After my recent dive into years worth of The Flash issues from the 1970s and early 1980s, I feel like I’ve come away with a pretty good understanding about what made those issues work, and the specific languages, codes, and signifiers at play throughout that era that have fallen out of favor (and, in many cases, out of use entirely) since then. That last part is a shame; comics as a medium is such a unique blend of words and pictures that I feel like there are multiple tricks that only comics can do that just don’t get used anymore because they’re not fashionable, and it feels… I don’t know, like tying a hand behind your back for no reason, perhaps?
To that end, I realized that there’s so much inside this particular era of Flash comics that, should an enterprising creative team wish to do so, a revival of Barry Allen as the hero inside the costume could literally build a comic just out of reconsidering some of the particular visual iconography of his original run. (No pun intended.) To wit:
- The majority of Barry Allen Flash comics are built around the concept that the cover presents an outlandish situation that requires explanation, and the issue itself solves the mystery of how it happens. (Even if, as is often the case, the cover is not entirely an accurate version of events.) If Wally West Flash comics are straightforward superhero comics, Barry Allen Flash comics are whodunnits, or howdunnits. They’re mystery stories.

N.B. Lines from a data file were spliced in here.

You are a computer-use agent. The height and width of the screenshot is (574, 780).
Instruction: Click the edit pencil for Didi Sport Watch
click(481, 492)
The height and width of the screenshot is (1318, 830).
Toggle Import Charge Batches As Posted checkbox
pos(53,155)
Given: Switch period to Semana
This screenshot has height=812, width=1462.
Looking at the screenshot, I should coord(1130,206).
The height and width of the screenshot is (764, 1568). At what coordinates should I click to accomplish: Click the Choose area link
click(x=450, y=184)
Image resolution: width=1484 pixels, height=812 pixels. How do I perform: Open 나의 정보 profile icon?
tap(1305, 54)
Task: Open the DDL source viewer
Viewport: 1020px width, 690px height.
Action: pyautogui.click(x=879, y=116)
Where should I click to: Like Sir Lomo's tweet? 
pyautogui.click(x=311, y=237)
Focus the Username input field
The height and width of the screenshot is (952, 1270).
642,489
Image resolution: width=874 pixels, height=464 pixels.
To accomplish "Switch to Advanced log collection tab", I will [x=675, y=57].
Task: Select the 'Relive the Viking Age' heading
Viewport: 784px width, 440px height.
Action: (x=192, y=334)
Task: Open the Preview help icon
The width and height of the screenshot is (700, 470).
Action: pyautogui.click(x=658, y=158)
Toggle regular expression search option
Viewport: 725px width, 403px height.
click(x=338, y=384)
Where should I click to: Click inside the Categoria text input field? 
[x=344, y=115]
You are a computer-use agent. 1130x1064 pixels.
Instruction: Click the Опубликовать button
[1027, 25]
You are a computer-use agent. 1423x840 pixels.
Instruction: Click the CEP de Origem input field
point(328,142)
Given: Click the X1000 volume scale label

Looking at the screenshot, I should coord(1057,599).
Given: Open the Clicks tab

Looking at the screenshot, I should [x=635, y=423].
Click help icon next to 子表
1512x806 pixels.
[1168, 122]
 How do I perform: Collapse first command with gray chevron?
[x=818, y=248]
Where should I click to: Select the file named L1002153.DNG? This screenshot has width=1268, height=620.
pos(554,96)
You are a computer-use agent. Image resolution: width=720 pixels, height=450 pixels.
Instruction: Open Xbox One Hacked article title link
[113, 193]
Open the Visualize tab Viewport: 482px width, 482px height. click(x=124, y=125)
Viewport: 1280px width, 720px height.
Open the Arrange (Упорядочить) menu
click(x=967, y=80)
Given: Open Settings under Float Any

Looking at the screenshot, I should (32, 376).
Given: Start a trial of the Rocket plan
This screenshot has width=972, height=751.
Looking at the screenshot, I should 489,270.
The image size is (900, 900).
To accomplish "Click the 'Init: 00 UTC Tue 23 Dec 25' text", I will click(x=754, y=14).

- Unlike most superhero stories, Barry Allen is the adult in the room. His rogues gallery, his work colleagues, everyone else in his life (with the exception of his love interest(s), for some fascinating reason) are all a little kooky and out of there, but Barry is curiously immune: he’s a professional who cares about his friends, his career, his family, and even his hobbies — because, somehow, he actually has hobbies. In revivals, that’s translated into “Barry was a square,” but there’s something more interesting in the idea that Barry holds it together while everyone else… doesn’t.
- For a long time, Flash comics started with a first page that flashed forward in the narrative while setting the scene for the reader and restating the question posed by the cover. It’s a fun trick to introduce the reader to the stakes of the story, and one that also allows for misdirection and/or contextualization that can’t be fit in anywhere else in the issue. Why did this drop out of use?
- For that matter: can we have omniscient narrators back in comics, please? Less first person narration — something that the Wally West Flash comics really popularized back in the ’90s, perhaps ironically — and more third person!
- While we’re at it, why can’t we have caption boxes with hands like this again?
I think what I’m saying is, if I could write fiction, I’d want to write a Barry Allen Flash comic, just to use all these tips and tricks to see what happened.